Ocieplenie klimatu psuje smak herbaty
Plantatorzy herbaty ze stanu Asam w północno-wschodnich Indiach twierdzą, że zmiana klimatu wpłynęła na ich uprawy. Nie chodzi przy tym wyłącznie o zmniejszenie plonów, ale o zniekształcenie smaku naparu.
W stanie Asam, z charakterystycznym klimatem o wysokiej wilgotności, produkuje się większą część indyjskiej herbaty (niemal 55%). Uprawia się tu odmianę Assam (Camellia assamica). Warto zauważyć, że Indie produkują 31% całej dostępnej na świecie herbaty. Niestety, w stanie następuje stopniowy wzrost temperatur, zmieniają się też wzorce opadów.
Liście herbaty Assam zbiera się od połowy marca aż do września. Napar ma cierpki smak i pomarańczową/brunatnoczerwoną barwę. Plantator Rajib Barooah z okolic miasta Jorhat uważa, że zachodzące zmiany są niepokojące. Ku jego zmartwieniu, osłabił się zdecydowany smak herbaty assamskiej. Silny smak herbaty Assam jest jej znakiem firmowym.
W 2007 r. zebrano 564 tys. ton herbaty, w 2009 już tylko 487 tys. t, a szacuje się, że "urobek" z kończącego się dziś roku sięgnie jedynie 460 tys. t. Mridul Hazarika, szef Tea Research Association (TRA), jednego z największych centrów badawczych herbaty, uważa, że wszystkiemu winna jest zmiana klimatu. Podkreśla, że w ciągu ostatnich 80 lat temperatury w stanie Asam wzrosły. Naukowcy z TRA analizują statystyki dotyczące temperatur i sprawdzają, jak oddziałuje to na opady, a później wszystko razem na produkcję herbaty.
Jak ujawnia Dhiraj Kakaty, dyrektor Assam Branch Indian Tea Association, organizacji patronackiej zrzeszającej ok. 400 plantatorów, w tym roku podczas pory monsunowej było mniej słonecznych dni, co obniżyło plony. Poza tym wilgoć niekorzystnie zmienia smak i sprzyja niszczeniu upraw przez szkodniki. Chodzi np. o chrząszcze Helopeltis theivora Waterhouse, które są coraz bardziej oporne na pestycydy. Namnażają się one przy zachmurzeniu i atakują świeże pędy, nie dopuszczając do regeneracji rośliny. Plantatorzy, których dotknęły nowe ograniczenia w stosowaniu pestycydów, domagają się od rządu sfinansowania badań nad zmianą smaku herbaty assamskiej.

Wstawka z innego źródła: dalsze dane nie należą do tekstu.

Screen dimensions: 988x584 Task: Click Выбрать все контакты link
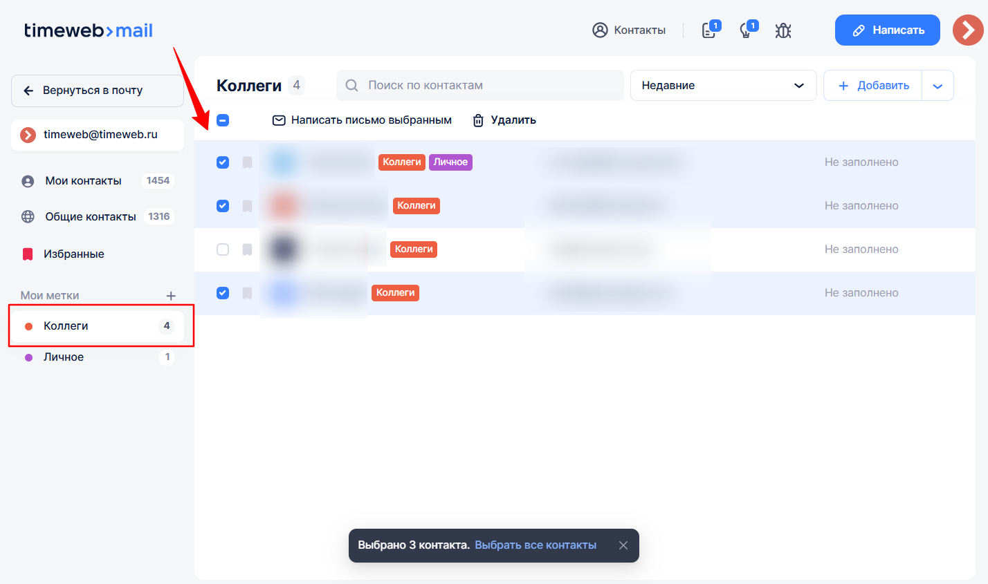[x=535, y=545]
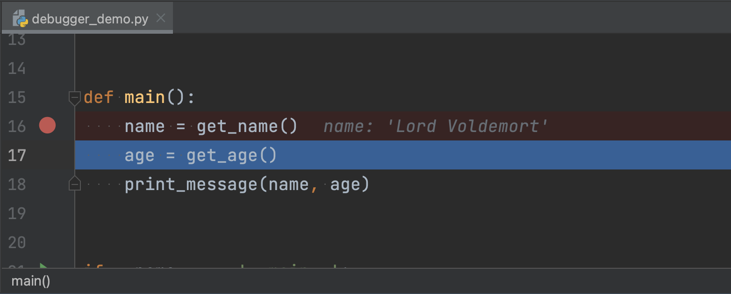The image size is (731, 294).
Task: Click the Python logo icon on the editor tab
Action: [21, 19]
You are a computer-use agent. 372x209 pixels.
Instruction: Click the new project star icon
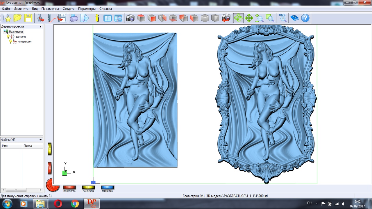(7, 18)
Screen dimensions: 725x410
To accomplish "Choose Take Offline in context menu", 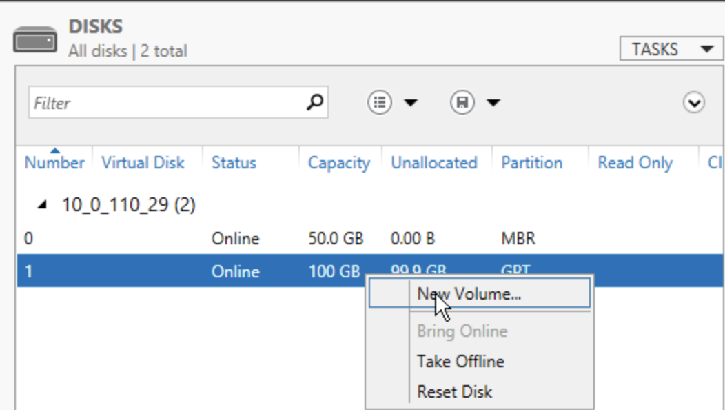I will (460, 361).
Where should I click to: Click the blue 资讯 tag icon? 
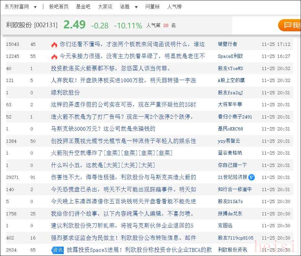point(58,250)
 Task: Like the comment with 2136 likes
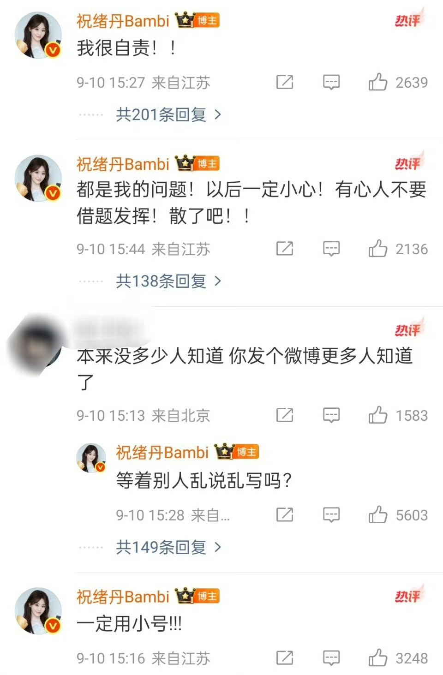click(377, 249)
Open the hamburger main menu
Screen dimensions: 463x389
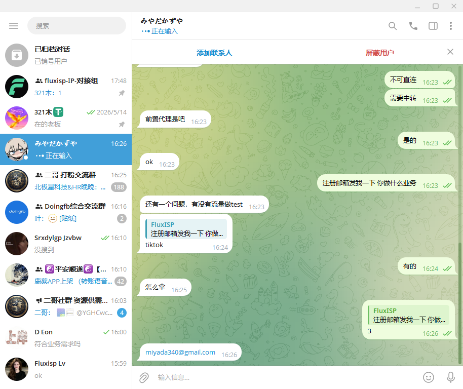click(14, 26)
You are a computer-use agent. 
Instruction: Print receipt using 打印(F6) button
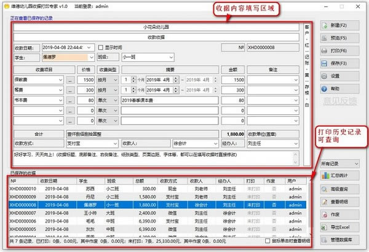pyautogui.click(x=339, y=50)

Wzrost temperatur wpłynął nie tylko na herbatę, ale i na pszenicę, która za szybko dojrzewa.
Komentarze (3)
nemway, 31 grudnia 2010, 23:43
zastanawiam się czy stosowanie pestycydów też nie ma swojego udziału w zmienionym smaku herbaty?

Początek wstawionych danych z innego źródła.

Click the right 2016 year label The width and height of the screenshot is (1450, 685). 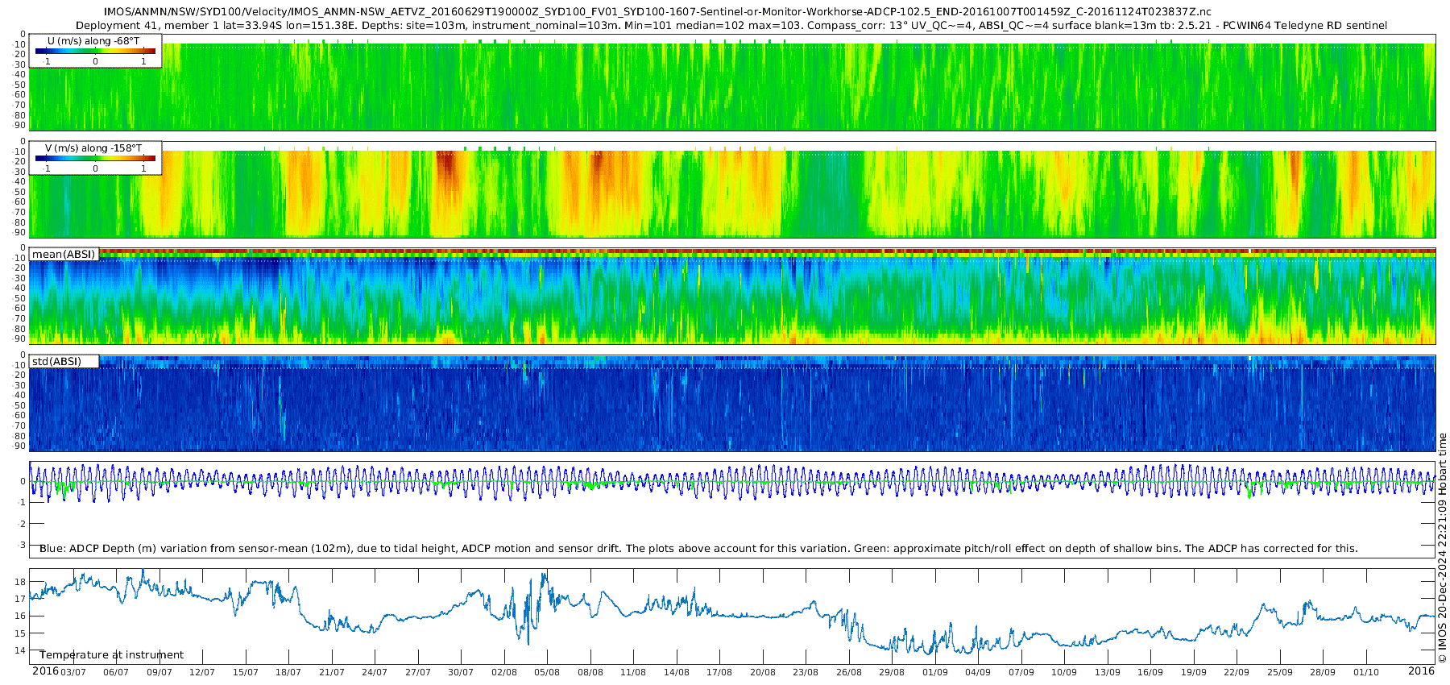(1421, 671)
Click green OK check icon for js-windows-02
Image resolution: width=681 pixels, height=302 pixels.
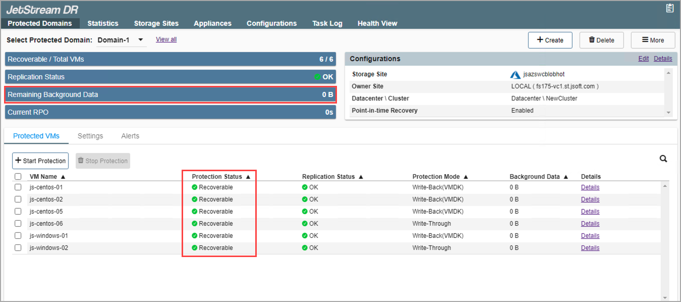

Tolo, 2 stycznia 2011, 10:54
I połowa Brytyjczyków właśnie stałą się przeciwnikami globalnego ocieplenia mimo zimy za oknem.
Pewnie postanowili mieszać z trawą i zwalić winę na GO. Bo raz piszą o tym ze napar będzie słabszy a raz o tym ze mniej zbiorą. Poza tym może im się jednak ziemia wyjaławia.
wuszczyn-kawaX, 20 stycznia 2011, 18:57
Kawa z mleczkiem smakuje mi bardziej, niż Tea + milsch!